LONNDRA İZLENİMLERİ
LONDRA İZLENİMLERİ
Avrupa Birliği Eğitim ve Gençlik Programları Merkezi Başkanlığı, Hayatboyu Öğrenme Programı/ Leonardo da Vinci Hareketlilik Projeleri kapsamında, Balıkesir Gençlik ve Sosyal Gelişim Derneği bünyesinde hazırlanan “2008–1 TR- LE003–00936” numaralı “Okulöncesi Eğitim Programlarında Farklılıklara Karşı Olumlu Tutum Geliştirme” isimli projemiz, T.C Başbakanlık Devlet Planlama Teşkilatı Avrupa Birliği Eğitim ve Gençlik Programları Merkezi Başkanlığınca kabul edilmiş, söz konusu proje kapsamında İngiltere, İtalya ve Almanya’ya teknik geziler düzenlenmişti. Ben de katılımcı olarak 06–19 Nisan 2009 tarihlerinde İngiltere’ye gittim.

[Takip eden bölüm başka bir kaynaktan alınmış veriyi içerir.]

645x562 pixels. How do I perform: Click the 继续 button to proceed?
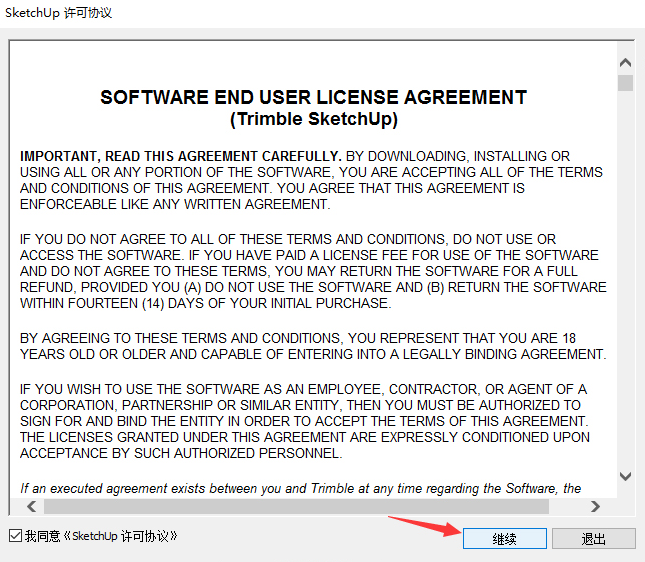click(x=504, y=538)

Projemiz, çocuklarda farklı kültürlere, yabancılara ve engelli insanlara karşı olumsuz davranış ve tutumlara yol açan etkenlerin araştırılması ve bunu engellemeye yönelik okul öncesi eğitim programlarında yer alan uygulama ve etkinlikler ile kullanılan araç ve gereçlerin incelenmesi, tartışılması ve bu olumsuz tutumları engellemeye yönelik program ve etkinliklerin yaygınlaştırılmasını amaçlamaktaydı.

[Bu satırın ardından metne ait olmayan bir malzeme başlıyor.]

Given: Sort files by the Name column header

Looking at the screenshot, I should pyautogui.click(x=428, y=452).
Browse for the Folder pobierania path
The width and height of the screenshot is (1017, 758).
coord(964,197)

Bu proje ile ziyaret edilecek ülkelerin okulöncesi kurumları gezilecek, yukarıda belirtilen amaçlara yönelik çalışmalar gözlenecek, çalışmalar değerlendirilecektir. Aynı zamanda katılımcılar kültürlerarası ilişkileri de geliştirecektir.
İstanbul Atatürk Havalimanından, Londra Stansted Havalimanına üç saat kırk beş dakika uçarak ulaştık. Yolculuk boyunca, başta İngiltere’deki eğitim sistemi ile ülkemizdeki eğitim sistemleri arasındaki farkı merak ettiğim gibi, insan ilişkilerini, sosyal ve ekonomik yaşamı da merak ediyordum. Bu güne kadar İngiltere hakkında romanlardan, gazete ve dergilerden, zaman zaman televizyondan ve internetten bilgi edinmiştim ama öğrenme yaşantı ürünü olduğuna göre, yaşayıp görme farklı olacaktı.

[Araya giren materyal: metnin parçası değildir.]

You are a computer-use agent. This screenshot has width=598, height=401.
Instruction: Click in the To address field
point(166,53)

Havalimanından, Viktorya metrosuna gidip, oradan konaklayacağımız Christian Palece’deki Qeens Hotel’e geçtik. Otel, tarihi dokusu ile etkileyiciydi. Ünlü Fransız yazar Emile Zola 1898-1899 yıllarında bu otelde kalmış. İngiltere’de kaldığımız süre içerisinde gördüğüm en çarpıcı noktalardan biri buydu zaten. Tarihi dokuya sonuna kadar sahip çıkılmış ve özgün bir şekilde koruma altına alınmıştı. Hatta Londra’da ziyaret ettiğimiz Victoria ve Albert Müzesi’nin duvarlarında, İkinci Dünya Savaşı’nda Almanlar tarafından Londra’ya atılan bombaların izleri taptaze duruyordu. Bu izleri kapama yoluna gitmemiş İngilizler. Tarihi, hem tüm görkemiyle, hem de hataları ve acılarıyla unutmamaya kararlı bir kent Londra.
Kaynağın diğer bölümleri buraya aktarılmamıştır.